Au-delà d’être l’homme d’affaires intraitable qu’il était, Stanley Ho n’a jamais caché sa passion pour la danse ! Tout au long de sa carrière, Ho a toujours accordé du temps à son hobby. Ainsi, il excellait dans différentes danses comme le tango, le cha-cha ou encore la valse. Il a souvent dansé pour des collectes de fonds télévisées et a parrainé de nombreux spectacles de danse à Hong Kong et à Macao, dans le but de promouvoir l'art de la danse. Il a également invité des groupes de danse de renommée internationale, tels que le Ballet national de Chine, à se produire à Hong Kong et à Macao. Ho était un mécène du Hong Kong Ballet, de l'Association internationale des professeurs de danse et était membre de la Royal Academy of Dance.

Une carrière honorée

Tout au long de sa carrière, Stanley Ho s’est vu récompensé de sa réussite. En 1984, Ho a reçu un doctorat honorifique en sciences sociales de l'Université de Macao et s’est vu faire chevalier de la Légion d'honneur française. Quelques années plus tard, en 1990, Ho a été nommé Officier de l'Ordre de l'Empire britannique (O.B.E.), pour services rendus à la communauté de Hong Kong. En 1995, le gouvernement du Portugal l’a honoré de la Grande Croix de l'Ordre du Prince Henrique, la plus haute distinction pour un civil, pour ses contributions à la société.

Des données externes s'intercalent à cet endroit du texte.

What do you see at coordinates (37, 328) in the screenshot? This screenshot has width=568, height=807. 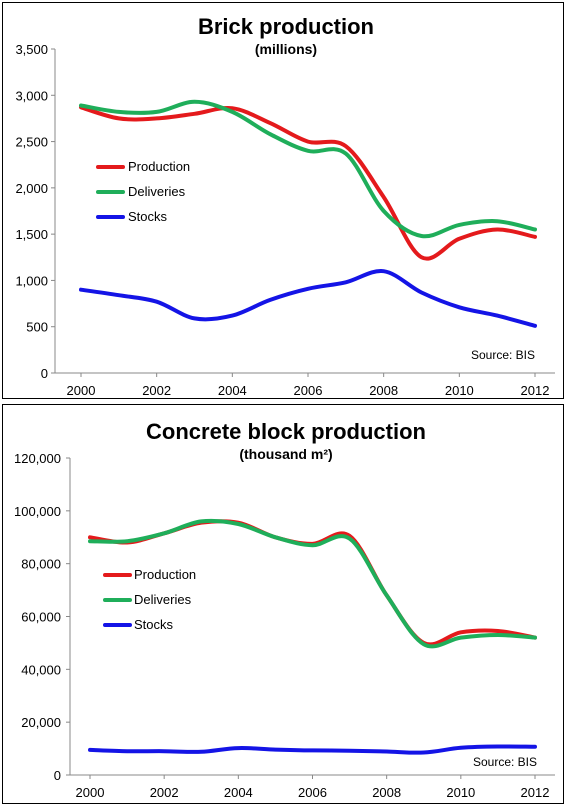 I see `y-tick-label: 500` at bounding box center [37, 328].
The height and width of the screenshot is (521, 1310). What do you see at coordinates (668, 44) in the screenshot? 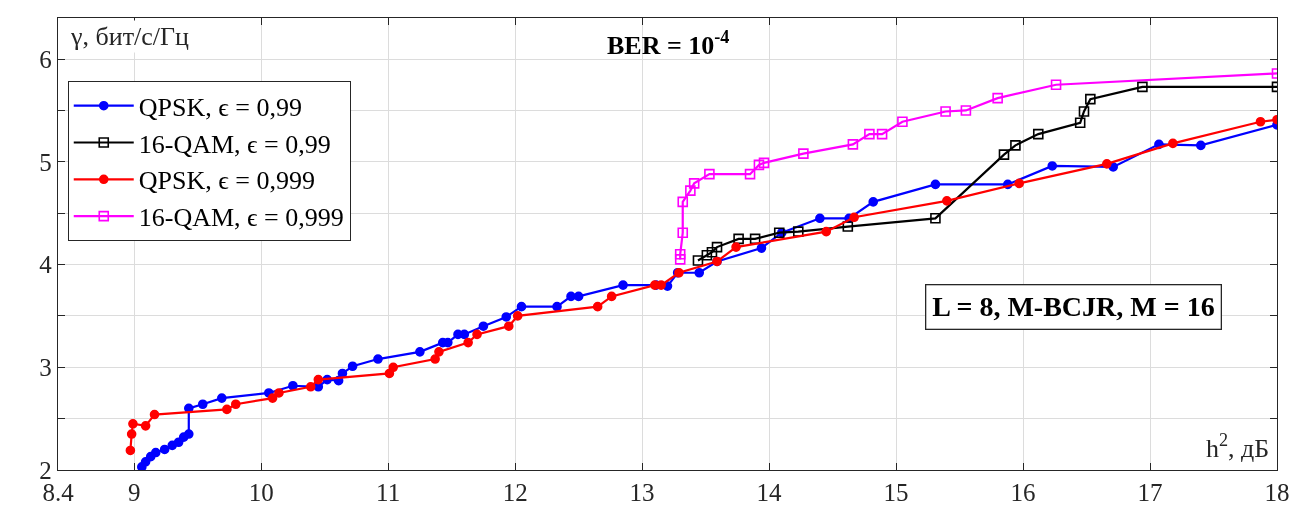
I see `chart-title: BER = 10$^{-4}$` at bounding box center [668, 44].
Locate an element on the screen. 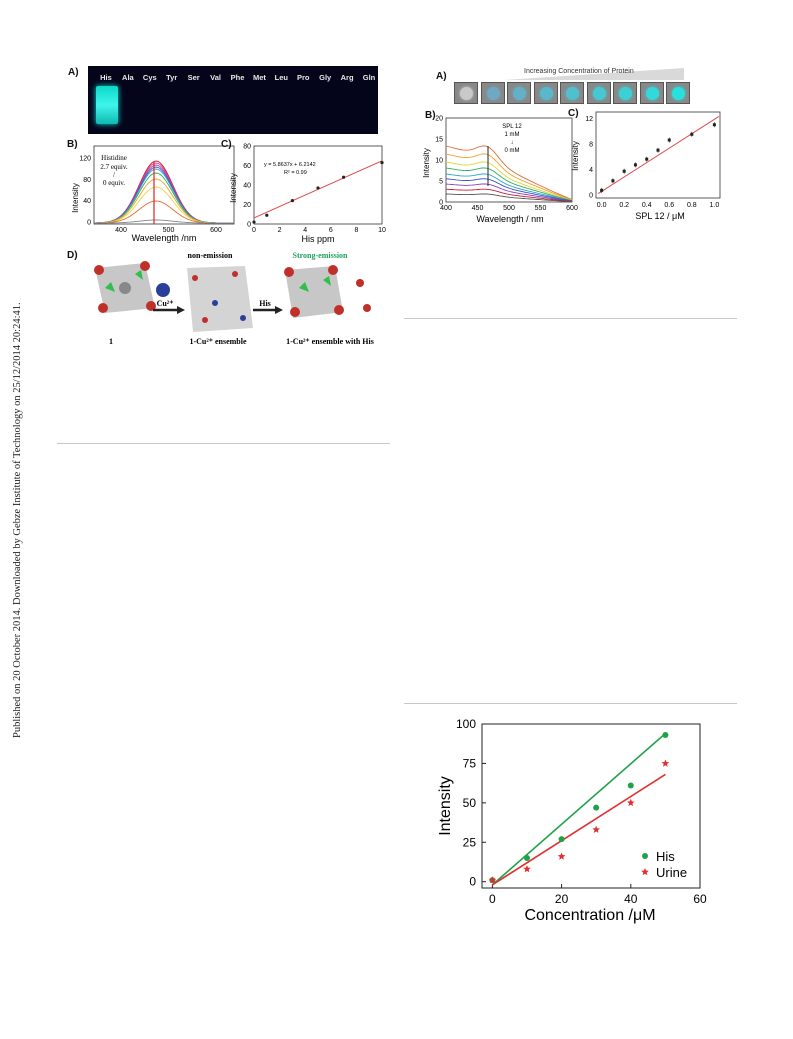  cu-ion-sphere is located at coordinates (163, 290).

En 1998, Stanley Ho a vu une avenue prendre son nom, une première pour une personne chinoise à Macao. En 2001, il a été parmi les premiers à recevoir la médaille d'honneur du Lotus d'or de Macao, honneur qu’il recevra de nouveau en 2007.

Stanley Ho a également été présent sur la scène politique. Lorsque le Portugal accepte de rendre Macao à la Chine en 1987, pour une mise en place en 1999, Ho s’est tout de suite positionné pour faire partie de comité national de la conférence consultative politique du peuple chinois. Il fera partie des 9e, 10e et 11e comités, pour une présence totale de 15 ans, entre mars 1998 et mars 2013.

La mort d’une légende

Les dernières années de la vie de Stanley Ho ont été un peu plus difficiles. Déjà en 2008, où la crise économique ne l’aura pas épargné. En effet, à la suite de ce krach boursier historique, l’homme d’affaires perd près de 80 % de sa fortune, qui passe de 9 milliards de dollars à 1 milliard, faisant de lui la 19ᵉ fortune de Hong Kong, alors qu’il était encore dans les 80 personnalités les plus riches selon Forbes il y a encore quelques années.

Mais les soucis ne sont pas seulement financiers, mais également sur le plan de la santé. En 2009, à la suite d’une sévère chute après une attaque cardiaque, Stanley Ho est hospitalisé pour une durée indéterminée. Il y restera jusqu’à la fin de sa vie et s’éteint le 26 mai 2020, à l’âge de 98 ans.

L’héritage laissé par Stanley Ho est quant à lui inestimable, il aura transformé Macao, alors simple région partagée entre la Chine et le Portugal, en une véritable ville dédiée au divertissement, quasiment capable de rivaliser avec l’autre grande ville où le jeu d’argent est roi, Las Vegas.